Quasiparticle effective mass divergence in two dimensional electron systems

TL;DR

This paper investigates the behavior of quasiparticle effective mass in 2D electron systems using RPA, revealing a divergence at a critical interaction strength, which could imply a transition at low electron densities.

Contribution

It provides the first calculation of effective mass divergence in 2D electron systems within the RPA framework, highlighting a potential phase transition at low densities.

Findings

Effective mass diverges at a critical $r_s$ (~16).

Strong increase of effective mass with increasing $r_s$.

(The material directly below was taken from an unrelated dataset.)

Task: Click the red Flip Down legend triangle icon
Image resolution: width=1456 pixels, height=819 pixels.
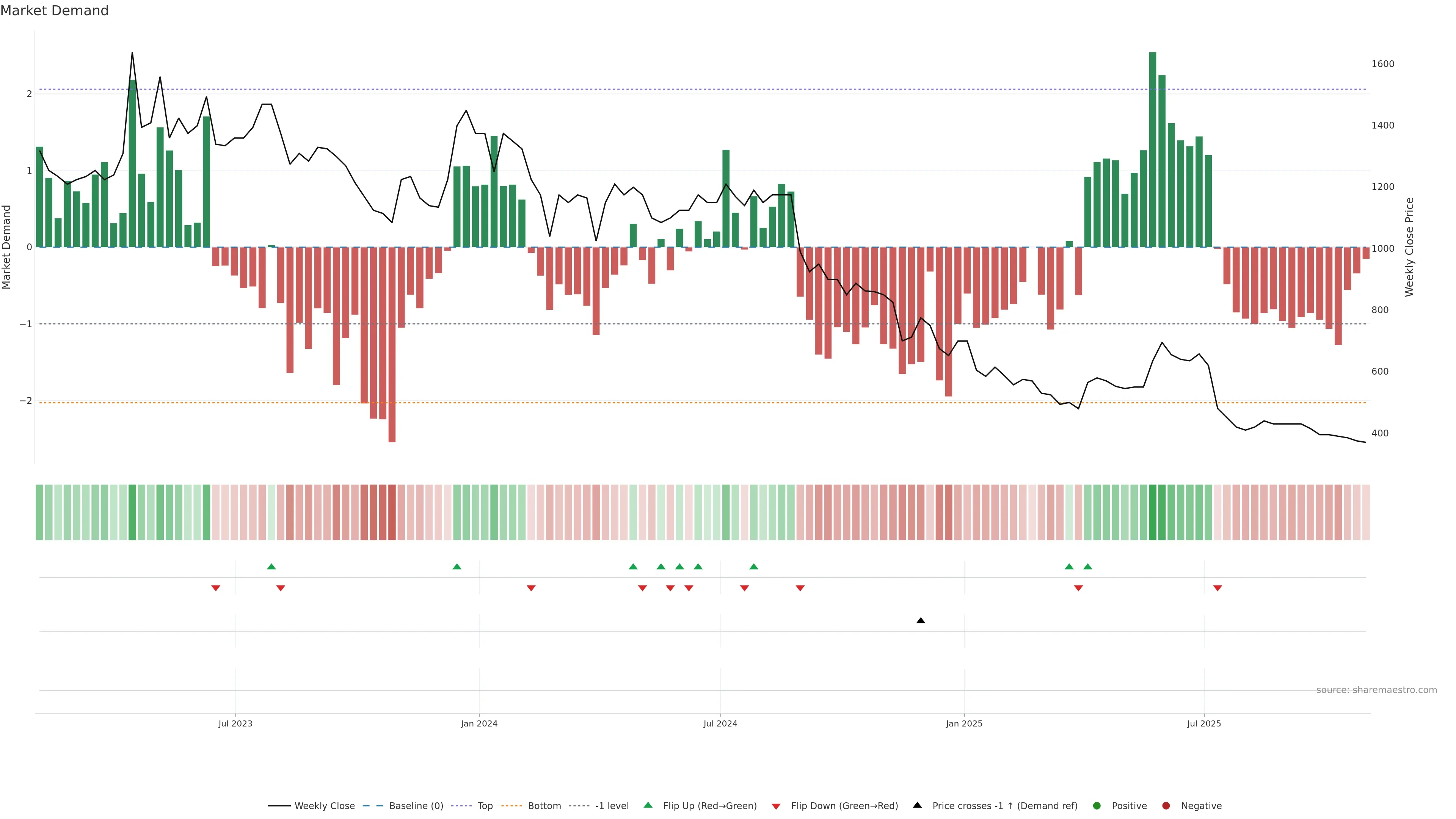Action: (776, 806)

Discussion of implications for low-density electron liquids.

Abstract

Within the infinite series of ring (or bubble) diagram approximation for the electronic self-energy as appropriate for the long-range Coulomb interaction, we calculate the density-dependent T=0 Fermi liquid quasiparticle effective mass renormalization in two dimensional (2D) electron systems in the random-phase-approximation (RPA). We find that the quasiparticle effective mass increases very strongly with increasing $r_s$, exhibiting an unexpected divergence at a critical $r_s$ value ($\sim 16$ in the ideal 2D system). We discuss the possibility for and the consequences of such an interaction induced effective mass divergence as the electron density decreases, and critically comment on the likely theoretical scenarios which could lead to such a low density effective mass divergence in electron liquids.